* Input:

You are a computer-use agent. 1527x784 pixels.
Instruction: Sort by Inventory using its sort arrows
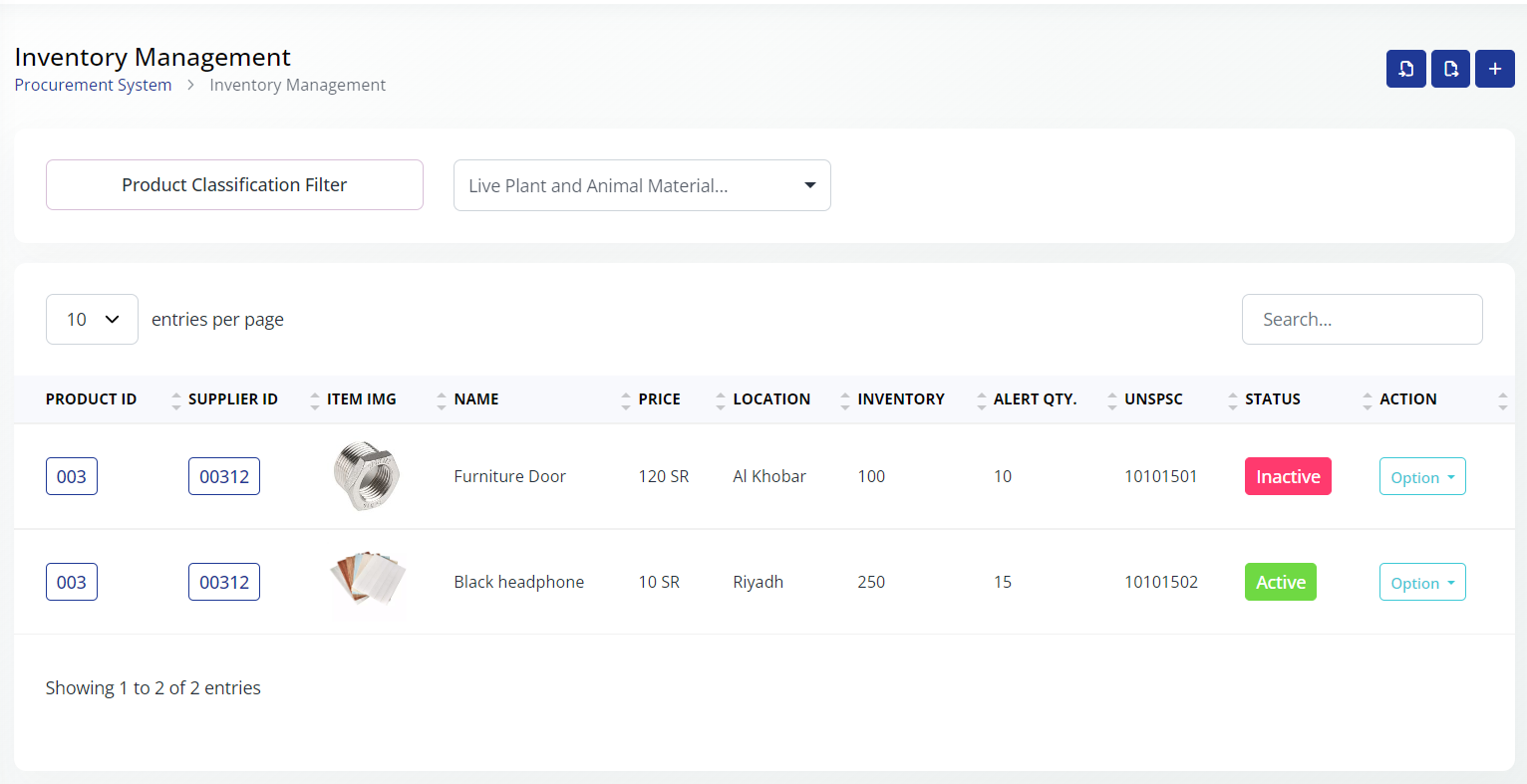(x=981, y=400)
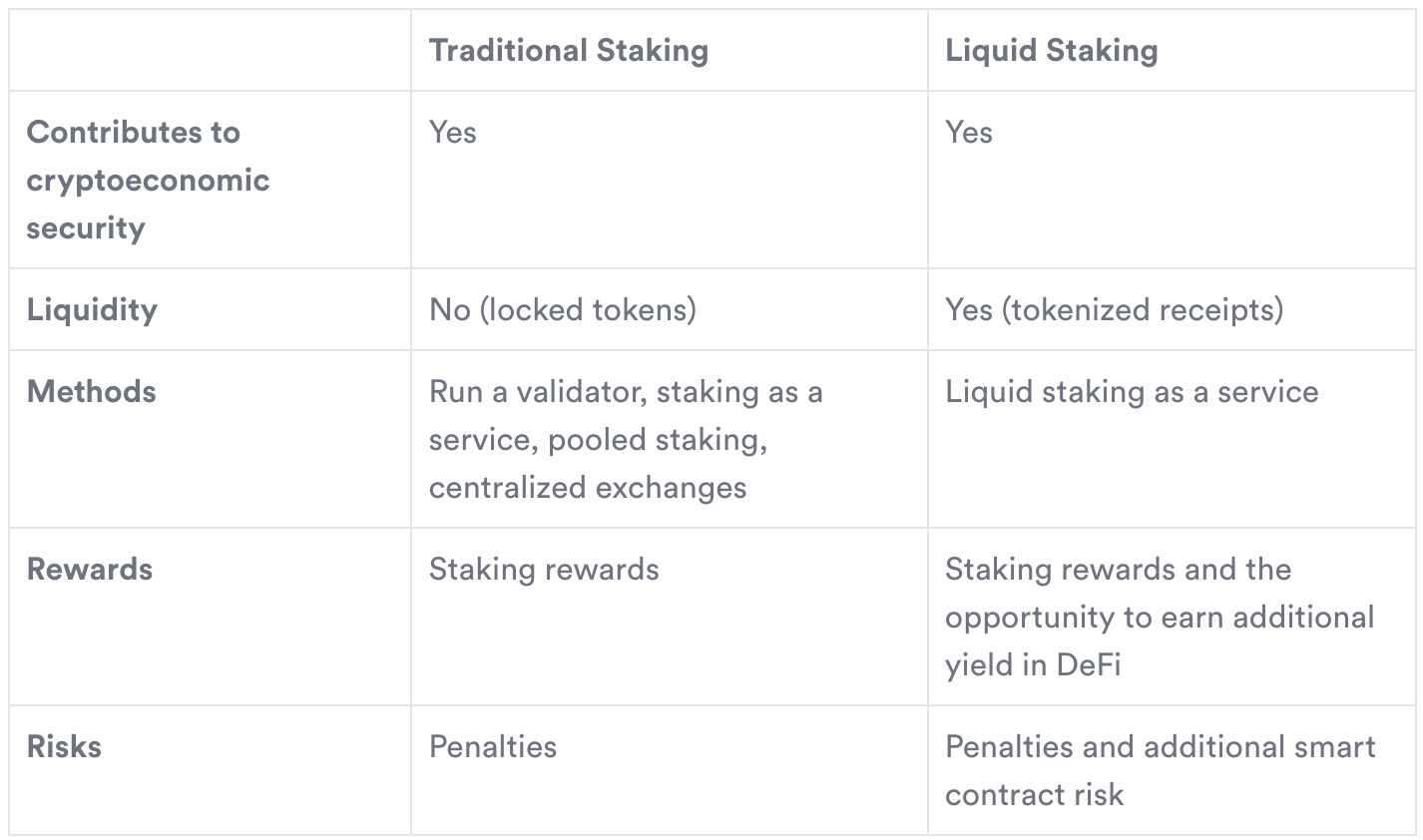Select the Liquidity row label
The width and height of the screenshot is (1423, 840).
pos(92,309)
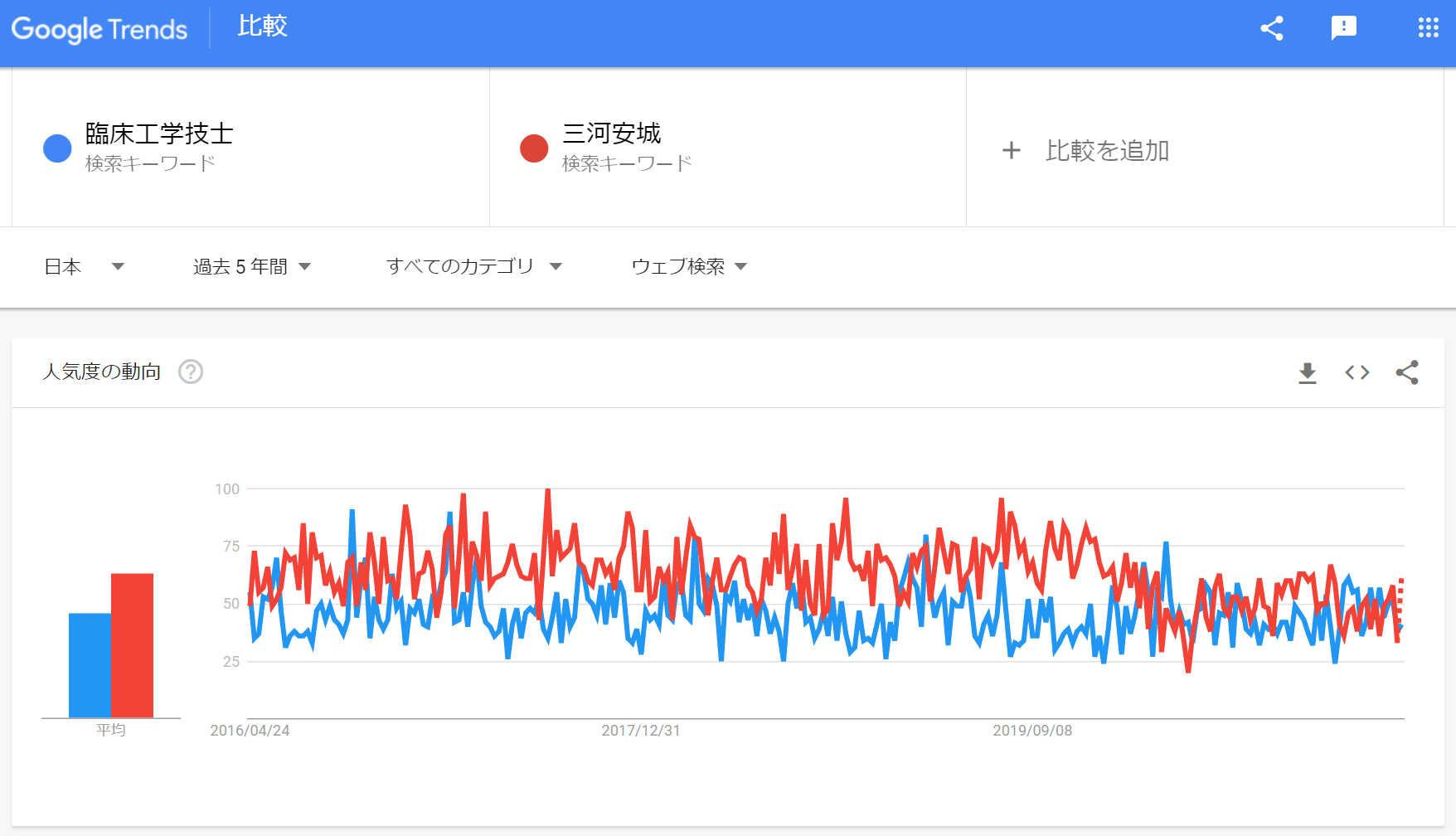Click the blue average bar in 平均 chart
Image resolution: width=1456 pixels, height=836 pixels.
(x=90, y=665)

* Task to complete:
Everything in the listing should be copied exactly, apart from the images it holds.

* Problem solution:
You are a computer-use agent. 1527x784 pixels.
Instruction: Sort by Inventory using its sort arrows
(x=981, y=400)
Select the Liquidity row label
The width and height of the screenshot is (1423, 840).
pos(92,309)
Click the blue average bar in 平均 chart
Image resolution: width=1456 pixels, height=836 pixels.
(x=90, y=665)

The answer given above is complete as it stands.